Required tasks >>
a. According to the Walter Hekster biography, how did Hekster come to be at Brandon University in Manitoba?
b. In the Walter Hekster biography, what degree did Hekster earn at Yale University, and in what year?
c. Reproduce the passage of the Walter Hekster biography starting with "In 1965 he accepted" and going on through "Brandon Chamber Orchestra.".

Walter Hekster (29 March 1937 – 31 December 2012) was a Dutch composer, clarinetist and conductor of classical music, specializing in contemporary classical music.

Biography
Hekster graduated from the Amsterdam Academy of Music in 1961 studying composition with Ton de Leeuw and clarinet with Bram de Wilde. Upon his graduation he studied clarinet with Keith Wilson and composition with Mel Powell at Yale University, where he received a Master of Music in 1963. In 1966 he studied with Roger Sessions in Tanglewood.

In the meantime he performed as a clarinetist in the Netherlands Wind Ensemble and the Connecticut Symphony Orchestra.

In 1965 he accepted an appointment for professor of clarinet and composition at Brandon University in Manitoba, which he held until 1971. There he started conducting the Brandon Chamber Orchestra.

Source material >>
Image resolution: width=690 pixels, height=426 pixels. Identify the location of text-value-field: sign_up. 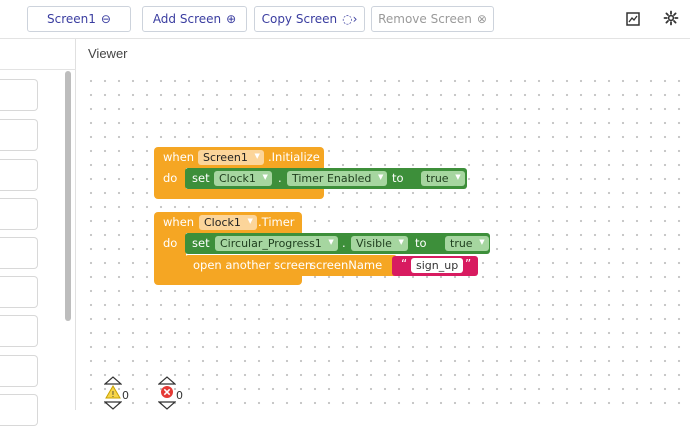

==

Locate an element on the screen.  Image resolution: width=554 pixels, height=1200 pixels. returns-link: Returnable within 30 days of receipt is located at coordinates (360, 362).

Written answers >>
a. In 1965 he accepted an appointment as professor of clarinet and composition at Brandon University. He held the post until 1971, and while there he began conducting the Brandon Chamber Orchestra.

b. He received a Master of Music in 1963.

c.
In 1965 he accepted an appointment for professor of clarinet and composition at Brandon University in Manitoba, which he held until 1971. There he started conducting the Brandon Chamber Orchestra.